Each resource has an `input` and `output` component. The total cost is input + output. Every component has a strategy:

| Strategy | Config | Behavior |
|---|---|---|
| `fixed` | `value: N` | Always returns N |
| `random` | `range: [min, max]` | Uniform random integer between min and max |
| `characters_div_4` | (none) | `len(request_body) // 4`, rough token estimate |

The `requests` resource is typically `fixed: 1` input with `fixed: 0` output, so each request costs 1. The `tokens` resource usually uses `characters_div_4` for input and `random` for output, simulating variable LLM response lengths.

### Timing

Controls how long responses take. Useful for simulating real API latency.

```yaml
timing:
  base_ms: [20, 100]       # random base delay in this range
  scale:
    resource: tokens        # scale proportionally to this resource
    component: output       # use the output component
    ms_per_unit: 0.02       # add 0.02ms per output token
```

A request with 500 output tokens and base range [20, 100] would take roughly 20-100ms base + 10ms scaling = 30-110ms total.

### Reset formats

The `format.reset` field controls how the reset header value is formatted:

| Format | Example | Used by |
|---|---|---|
| `relative_seconds` | `4.3` | Default, plain seconds until reset |
| `go_duration` | `12ms`, `4.253s`, `1m0s` | OpenAI |
| `rfc3339` | `2026-06-07T15:30:00Z` | Anthropic |

### Retry-after

The `format.retry_after` block controls the 429 retry signal:

```yaml
retry_after:
  header: retry-after-ms    # header name (default: "Retry-After")
  unit: milliseconds        # seconds or milliseconds
```

### Error templates

When `error_template.provider` is set, 429 responses include a realistic error body instead of the dummy response. The bodies below are returned as JSON.

`openai`:

```yaml
error:
  message: "Rate limit reached for tokens in organization on tokens per min (TPM): Limit 150000, Used 150000, Requested 1. Please retry after 6m0s."
  type: tokens
  param: null
  code: rate_limit_exceeded
```

`anthropic`:

```yaml
type: error
error:
  type: rate_limit_error
  message: "Number of requests has exceeded your rate limit. Please retry after 5 seconds."
```

`google`:

```yaml
error:
  code: 429
  message: "Resource has been exhausted (e.g. check quota). Please retry in 3.500000s."
  status: RESOURCE_EXHAUSTED
  details:
    - "@type": type.googleapis.com/google.rpc.QuotaFailure
      violations:
        - quotaMetric: generativelanguage.googleapis.com/requests_count
          quotaLimit: "15"
          quotaDimensions:
            model: unknown
    - "@type": type.googleapis.com/google.rpc.RetryInfo
      retryDelay: "3.500000s"
```

### Header behavior

Headers are emitted on every response (200 and 429). There are two ways to configure them:

1. Per-limit headers: each limit in the policy defines its own header names. All configured header groups are emitted simultaneously. This is what Anthropic and OpenAI do (separate request and token headers).

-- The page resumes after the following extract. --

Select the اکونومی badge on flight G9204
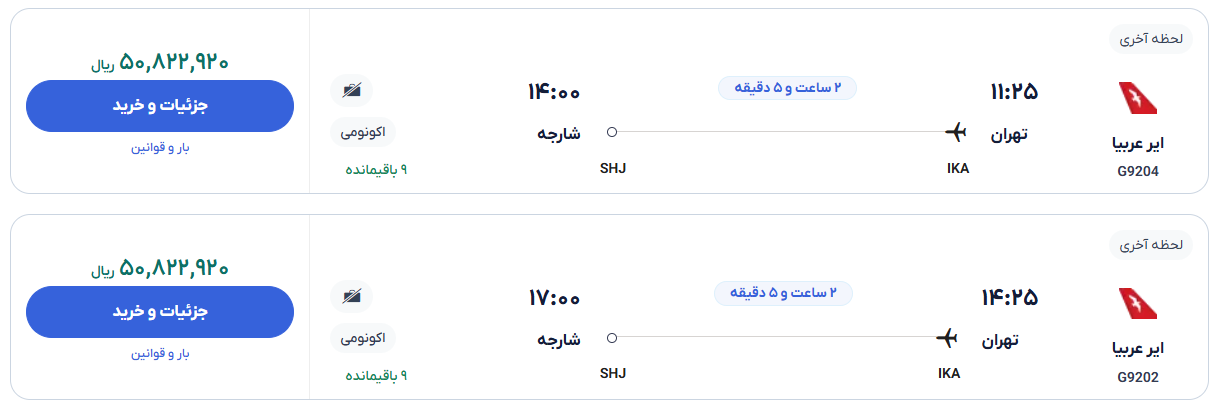The height and width of the screenshot is (406, 1217). tap(363, 131)
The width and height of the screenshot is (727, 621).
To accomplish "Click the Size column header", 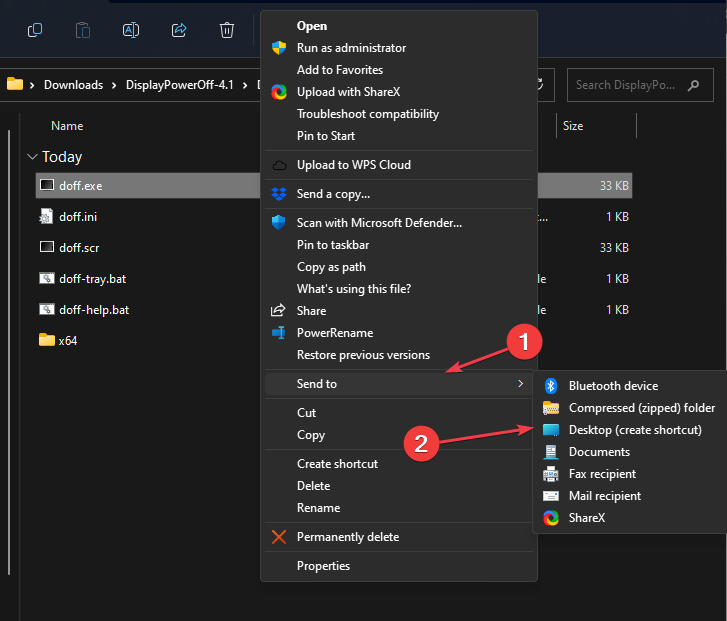I will pyautogui.click(x=573, y=126).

2. Policy-level fallback headers: a single header group on the policy, used with whichever limit is most restrictive. Simpler, but you only see one dimension.

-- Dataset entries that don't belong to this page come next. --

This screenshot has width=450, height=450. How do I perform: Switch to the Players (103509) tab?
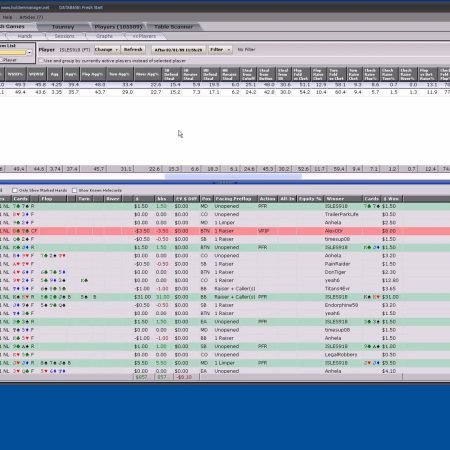[x=118, y=27]
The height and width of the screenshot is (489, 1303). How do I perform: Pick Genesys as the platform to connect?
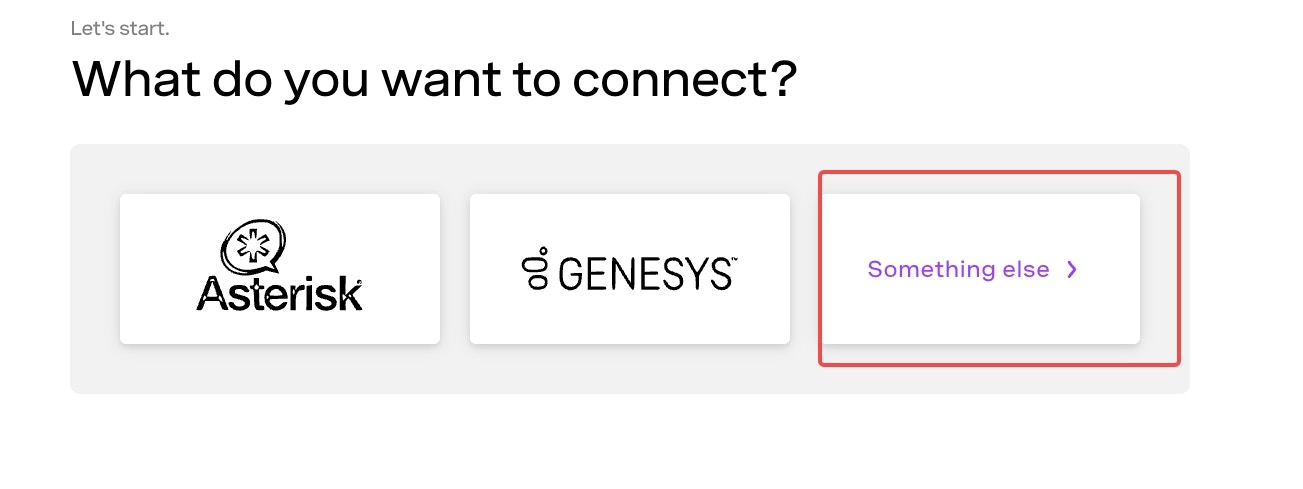pos(630,269)
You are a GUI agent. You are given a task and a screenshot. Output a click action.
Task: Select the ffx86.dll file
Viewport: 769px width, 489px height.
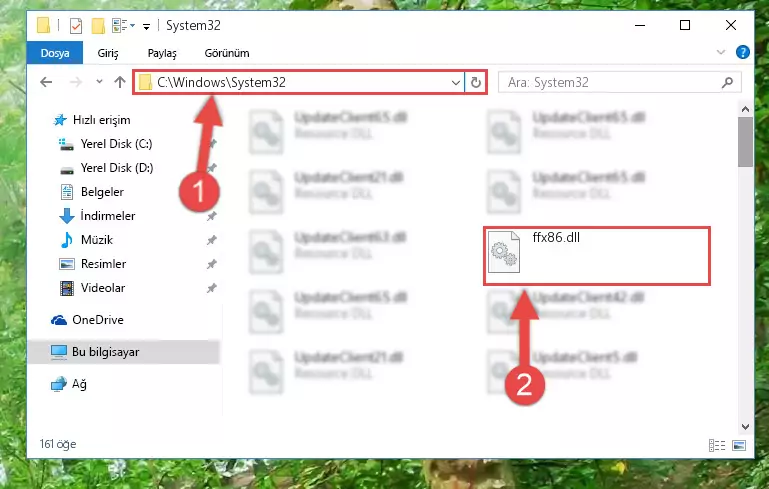[x=597, y=256]
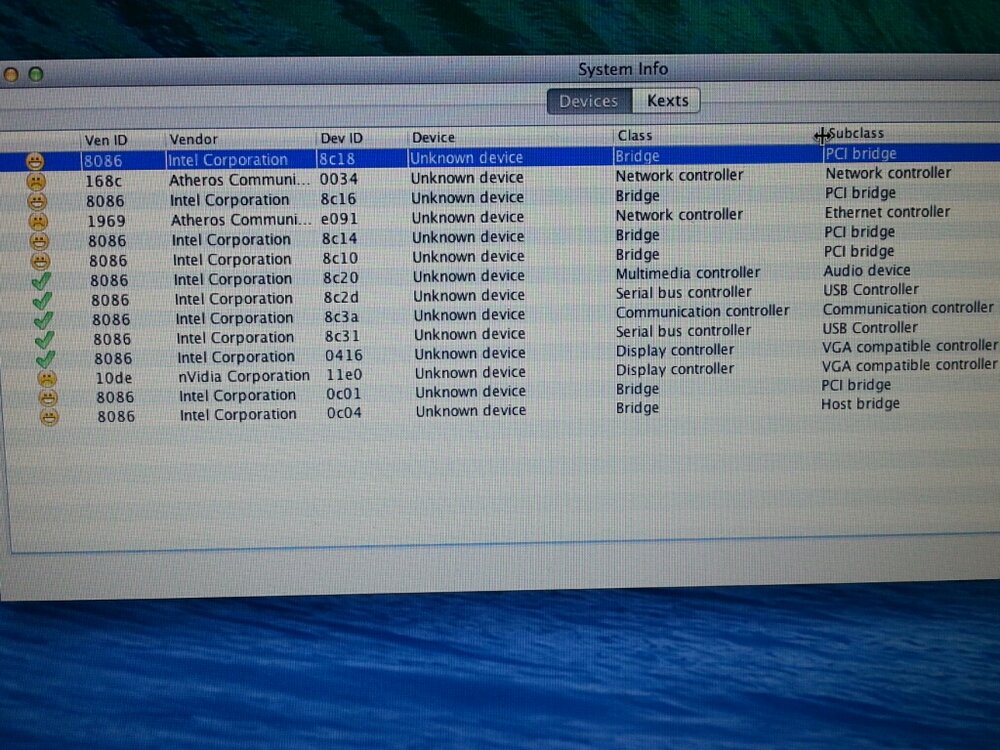1000x750 pixels.
Task: Click the green checkmark for Audio device 8c20
Action: click(x=42, y=281)
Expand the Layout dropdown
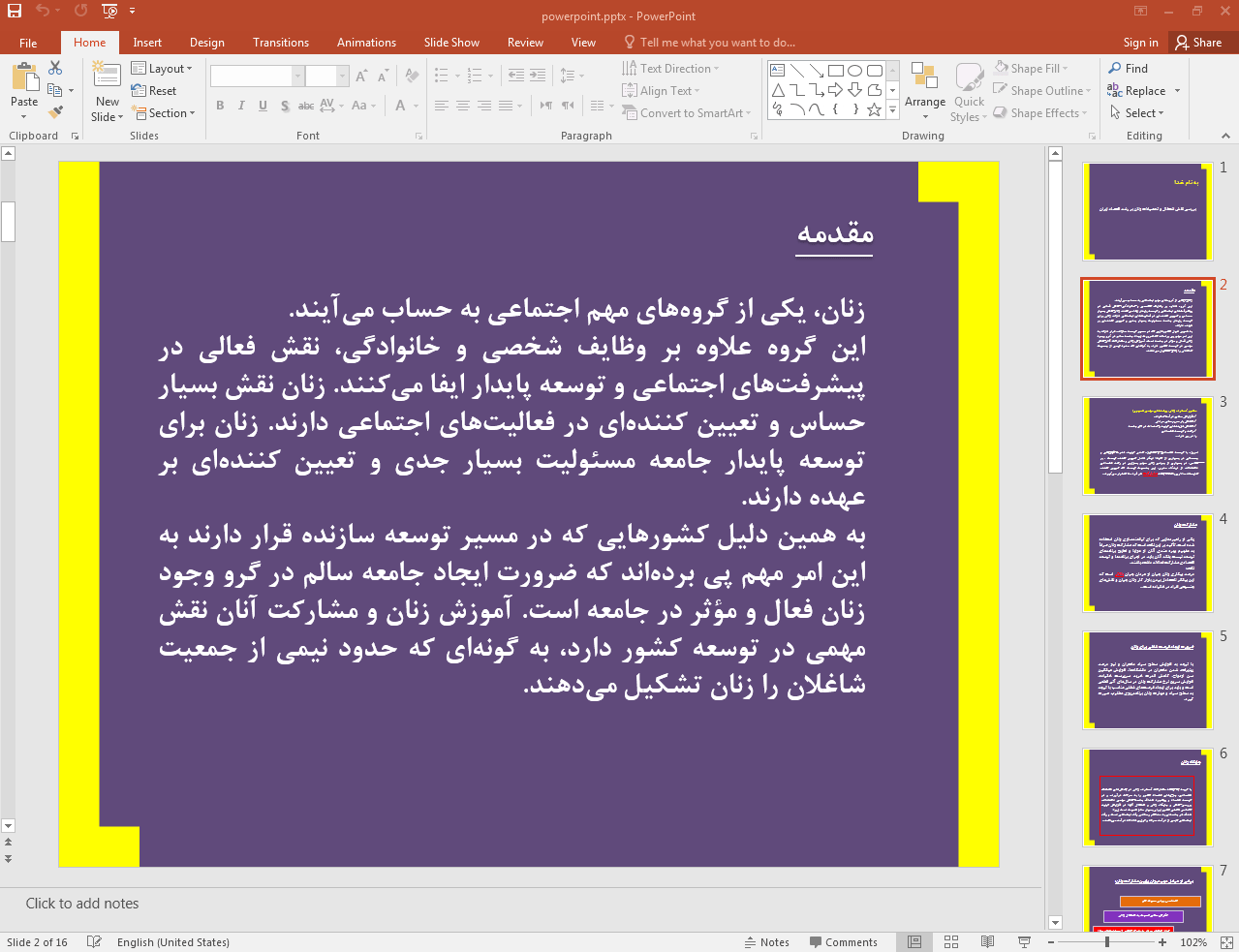1239x952 pixels. tap(162, 69)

If no headers are configured on any limit or the policy, no rate-limit headers are emitted (Google Gemini behavior, which only signals limits in the 429 error body).

## Full example configs

See `tests/server/configs/` for complete working examples:
- `anthropic.yaml` - token bucket, RFC 3339 reset, 3 separate header groups, Anthropic error body
- `openai.yaml` - fixed window, Go-style duration, 2 header groups, millisecond retry-after, OpenAI error body
- `gemini.yaml` - fixed window, no success headers, input-only TPM, Google error body

## Prometheus metrics

Exposed at `/metrics/`.

| Metric | Type | Labels | Description |
|---|---|---|---|
| `mocklimit_requests_total` | Counter | `endpoint`, `method`, `scope_key`, `status` | Total requests |
| `mocklimit_rate_limited_total` | Counter | `endpoint`, `method`, `scope_key` | Requests denied (429) |
| `mocklimit_request_duration_seconds` | Histogram | `endpoint`, `method`, `status` | Response latency |
| `mocklimit_rate_limit_remaining` | Gauge | `endpoint`, `policy`, `scope_key` | Remaining budget |

Scrape config:

```yaml
scrape_configs:
  - job_name: mocklimit
    metrics_path: /metrics/
    static_configs:
      - targets: ["localhost:8000"]
```

## Programmatic usage

For use in tests without starting a subprocess:

```python
from mocklimit.server import create_app

app = create_app(spec_path="openapi.yaml", rate_config_path="limits.yaml")
```

This returns a FastAPI app you can use with any ASGI test client (httpx, starlette TestClient, etc).

## License

MIT